Answer these questions from the forum post below:
(a) On what date and at what time was the post made?
(b) According to the post, since when has God concealed Himself from man?
(c) Who does the writer say was asked the question "who do you say that I am?"

■ Passage provided:
──────

Post by TheEditor » Sun Jun 29, 2014 12:05 pm


Hi JR,

I was trying to point out to Brenden (and as well in regards to a few other doctrines around here), that God has concealed Himself from man ever since Eden, and is now speaking only through His Word and testing our hearts and souls as to whether we 'believe' His Word.


I think that our conversation was started for slightly different reasons on the other thread. You had made the statement, then posed the question:

If God was a potato He would be easier to understand (but I suppose we would argue whether He was a vegetable or starch).
If the nature of God was as easy to understand He wouldn't be God (if we are complex, our creator must be all the more so).

Nevertheless, scripture demands a decision; who do you say that I am?


Typical of my facetious nature, I replied:

I believe Peter was asked that question, and he replied:
"I believe in one God, the Father Almighty, Maker of all things visible and invisible. And in one Lord Jesus Christ, the Son of God, begotten of the Father the only-begotten; that is, of the essence of the Father, God of God, Light of Light, very God of very God, begotten, not made, being of one substance with the Father"

Errr, I guess I missed that.... ;)

Regards, Brenden.

──────

■ Data excerpt:

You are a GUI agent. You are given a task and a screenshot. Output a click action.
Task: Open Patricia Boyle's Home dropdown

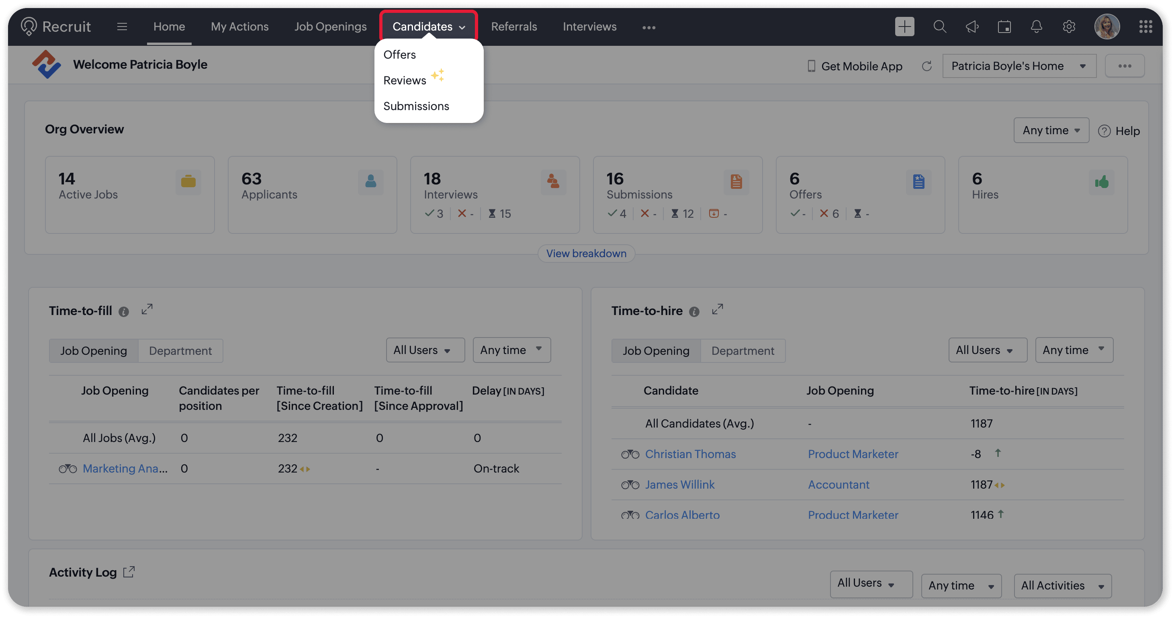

──────

■ Expected answer:
(a) Sunday, June 29, 2014, at 12:05 pm.
(b) Ever since Eden.
(c) Peter.